Más de 400 educadores católicos se reúnen para desafiar la crisis educativa en Guayana

Educadores que desafían la sequía educativa en Guayana

En un momento crítico para la educación en Venezuela, más de 400 maestros de casi cien instituciones se reunieron para protagonizar un acto de fe y resistencia. La Pastoral Educativa de la Diócesis de Ciudad Guayana, junto a la AVEC y Fe y Alegría, convocaron un evento que se siente como un llamado urgente y esperanzador.

Unidos en un propósito vital

El anfiteatro de La Salle en San Félix se llenó de voces diversas: docentes de escuelas públicas, privadas, subvencionadas y hasta cuerpos de seguridad como la policía y bomberos, todos compartiendo una meta común: salvar la educación desde la acción y la esperanza.

«Florecer en la sequía»

Angel Tovar, presidente de la Asociación Venezolana de Educación Católica (AVEC), sorprendió con una metáfora que marcó el tono del encuentro. Comparó a los maestros que siguen en las aulas con el araguaney, el árbol nacional que solo florece en tiempos difíciles.

«Vivimos una sequía educativa, pero como el araguaney que florece en la adversidad, los docentes deben seguir adelante, construyendo esperanza con acciones concretas», afirmó, recordando que el silencio no es opción.

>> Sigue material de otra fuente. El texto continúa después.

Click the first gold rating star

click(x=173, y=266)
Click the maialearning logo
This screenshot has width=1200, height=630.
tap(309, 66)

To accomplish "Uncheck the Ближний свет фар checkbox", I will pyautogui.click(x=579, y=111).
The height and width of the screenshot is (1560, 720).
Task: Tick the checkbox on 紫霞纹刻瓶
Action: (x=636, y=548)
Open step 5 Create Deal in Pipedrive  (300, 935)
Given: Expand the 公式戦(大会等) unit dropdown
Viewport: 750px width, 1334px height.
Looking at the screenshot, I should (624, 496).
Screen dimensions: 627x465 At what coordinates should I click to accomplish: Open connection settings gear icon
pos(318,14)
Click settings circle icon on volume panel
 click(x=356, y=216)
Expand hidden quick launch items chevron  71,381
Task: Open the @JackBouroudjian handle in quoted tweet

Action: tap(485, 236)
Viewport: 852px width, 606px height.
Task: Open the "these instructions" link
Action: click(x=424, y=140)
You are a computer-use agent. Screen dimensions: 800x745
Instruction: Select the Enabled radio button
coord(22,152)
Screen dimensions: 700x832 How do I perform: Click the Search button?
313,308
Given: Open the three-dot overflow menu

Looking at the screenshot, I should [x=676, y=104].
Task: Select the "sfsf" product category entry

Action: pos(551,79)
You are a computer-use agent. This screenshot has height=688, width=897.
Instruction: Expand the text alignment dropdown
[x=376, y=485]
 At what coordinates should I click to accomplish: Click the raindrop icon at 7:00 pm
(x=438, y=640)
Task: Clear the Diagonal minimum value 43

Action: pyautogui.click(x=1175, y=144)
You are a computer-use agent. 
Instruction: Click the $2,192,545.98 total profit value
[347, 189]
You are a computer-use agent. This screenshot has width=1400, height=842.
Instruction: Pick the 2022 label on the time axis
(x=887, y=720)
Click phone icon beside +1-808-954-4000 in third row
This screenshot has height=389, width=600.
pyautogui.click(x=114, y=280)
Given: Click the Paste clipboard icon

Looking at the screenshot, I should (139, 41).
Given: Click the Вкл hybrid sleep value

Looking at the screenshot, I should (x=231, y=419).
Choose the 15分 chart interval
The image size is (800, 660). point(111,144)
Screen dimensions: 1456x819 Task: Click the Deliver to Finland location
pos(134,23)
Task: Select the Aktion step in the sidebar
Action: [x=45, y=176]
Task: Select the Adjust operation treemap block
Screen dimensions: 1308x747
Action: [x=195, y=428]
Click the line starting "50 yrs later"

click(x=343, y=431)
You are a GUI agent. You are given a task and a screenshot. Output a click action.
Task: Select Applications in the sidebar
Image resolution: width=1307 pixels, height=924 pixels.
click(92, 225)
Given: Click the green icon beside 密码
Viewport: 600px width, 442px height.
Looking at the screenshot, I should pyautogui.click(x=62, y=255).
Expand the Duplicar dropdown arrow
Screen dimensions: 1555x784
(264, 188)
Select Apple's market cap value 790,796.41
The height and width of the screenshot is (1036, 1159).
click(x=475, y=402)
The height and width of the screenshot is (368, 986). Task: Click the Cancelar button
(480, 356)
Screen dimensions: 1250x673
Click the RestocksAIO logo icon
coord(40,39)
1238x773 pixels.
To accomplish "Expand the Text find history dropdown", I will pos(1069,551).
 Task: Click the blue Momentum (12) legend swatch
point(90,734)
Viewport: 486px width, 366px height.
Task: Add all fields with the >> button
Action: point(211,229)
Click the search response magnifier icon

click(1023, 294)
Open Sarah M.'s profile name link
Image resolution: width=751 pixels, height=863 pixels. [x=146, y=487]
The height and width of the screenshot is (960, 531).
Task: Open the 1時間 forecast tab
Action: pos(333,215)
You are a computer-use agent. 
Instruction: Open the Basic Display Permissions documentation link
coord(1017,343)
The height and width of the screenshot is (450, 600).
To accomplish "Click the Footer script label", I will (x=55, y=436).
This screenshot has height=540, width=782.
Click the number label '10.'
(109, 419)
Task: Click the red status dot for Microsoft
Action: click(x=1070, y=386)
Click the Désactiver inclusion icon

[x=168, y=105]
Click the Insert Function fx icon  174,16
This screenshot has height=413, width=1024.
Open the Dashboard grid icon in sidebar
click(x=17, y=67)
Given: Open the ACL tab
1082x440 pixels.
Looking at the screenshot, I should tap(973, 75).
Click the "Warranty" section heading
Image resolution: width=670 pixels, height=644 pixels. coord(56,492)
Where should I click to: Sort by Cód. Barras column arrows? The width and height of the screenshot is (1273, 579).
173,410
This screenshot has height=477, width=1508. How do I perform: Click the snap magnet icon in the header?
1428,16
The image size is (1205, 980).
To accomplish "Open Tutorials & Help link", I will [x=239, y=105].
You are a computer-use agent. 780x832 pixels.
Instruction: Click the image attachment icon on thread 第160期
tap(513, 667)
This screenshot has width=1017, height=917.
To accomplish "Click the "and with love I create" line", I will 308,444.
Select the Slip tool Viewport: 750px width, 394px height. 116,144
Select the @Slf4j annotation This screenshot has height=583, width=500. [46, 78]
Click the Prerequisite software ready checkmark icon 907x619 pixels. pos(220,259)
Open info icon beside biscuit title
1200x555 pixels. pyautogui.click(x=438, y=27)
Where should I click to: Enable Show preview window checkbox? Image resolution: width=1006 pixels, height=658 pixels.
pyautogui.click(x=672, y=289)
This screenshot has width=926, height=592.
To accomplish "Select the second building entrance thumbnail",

Unidad más allá de diferencias

Alba Montaño, presidenta seccional de AVEC en Guayana, destacó que el encuentro trascendió barreras institucionales. No solo participaron colegios religiosos, sino también congregaciones, centros Fe y Alegría y escuelas estatales.

«Estamos unidos por la educación de Venezuela», subrayó, dejando claro que la pasión por enseñar es más fuerte que cualquier frontera organizativa.

La educación como misión sagrada

Coincidiendo con la festividad de Santo Tomás de Aquino, el evento fue bendecido por monseñor Carlos Cabezas, obispo de Ciudad Guayana. Su mensaje recordó a todos que enseñar es un privilegio que implica una responsabilidad sagrada con los niños y jóvenes que construyen el país.

Aunque la participación fue limitada para no afectar el calendario escolar, el mensaje fue claro y fuerte: Venezuela necesita que sus maestros sigan floreciendo, incluso en la sequía.